Possible bulk patch errors

Once the bulkPatchStatus of the bulk patch's GET response is COMPLETE, there may still be problems with individual updates. For each object in the patchPropertyVersions array, check the patchPropertyVersionStatus value:

  • If it's FATAL_ERROR, something prevented the property from updating, and an additional fatalError member provides guidance. The problem may be caused by invalid JSON Patch syntax, an invalid replacement value, or a mismatching etag digest.

    In the example discussed above, patching in a replacement value that's not a valid hostname would cause a fatal error.

  • If it's UPDATED, and no papiWarnings or papiErrors are present, you can go ahead and activate the property as discussed in the next section.

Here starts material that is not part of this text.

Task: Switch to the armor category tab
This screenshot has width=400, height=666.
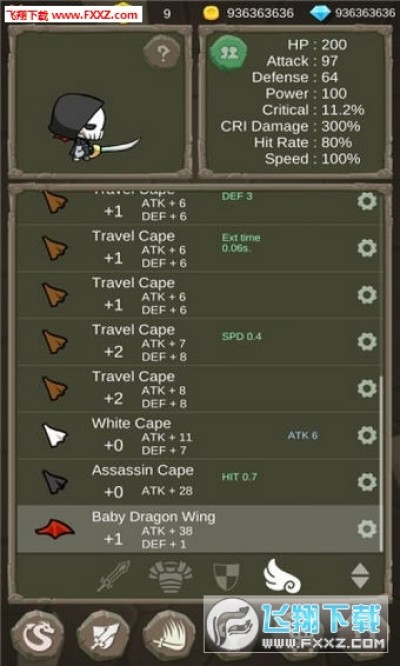Action: [171, 576]
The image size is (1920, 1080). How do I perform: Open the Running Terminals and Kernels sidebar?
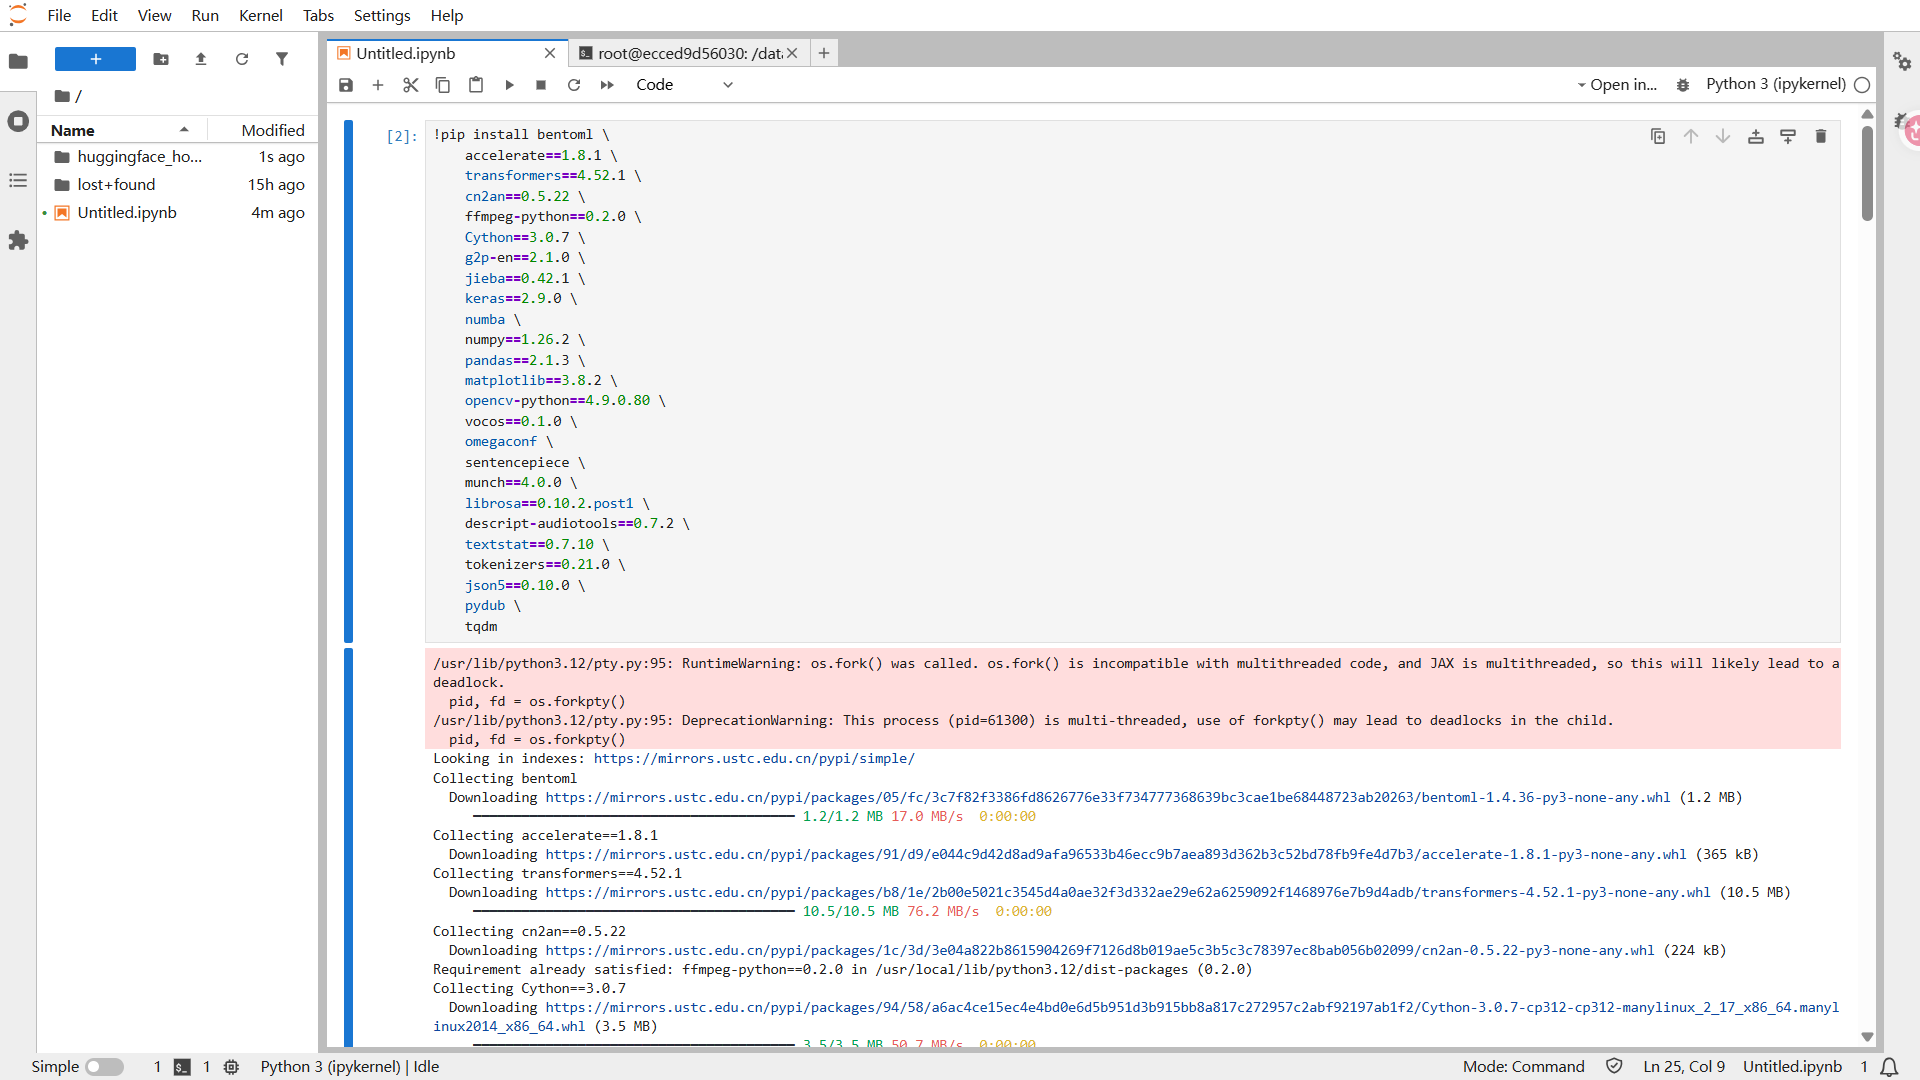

  • If it's UPDATED but there's a papiErrors array, the property was saved, but you can't activate it in its current state with errors present. Either modify each configuration individually to remove the error, or remove them from the batch to activate.

  • If it's UPDATED but there's a papiWarnings and with no accompanying papiErrors, you can activate the property in the next step by acknowledging all the warnings. Warnings don't necessarily indicate an actual problem. You can GET the propertyVersionRulesLink URL and scrutinize the warnings from the configuration to research the issue.

For details on the range of errors and warnings that may appear in PAPI configurations, see the Errors section.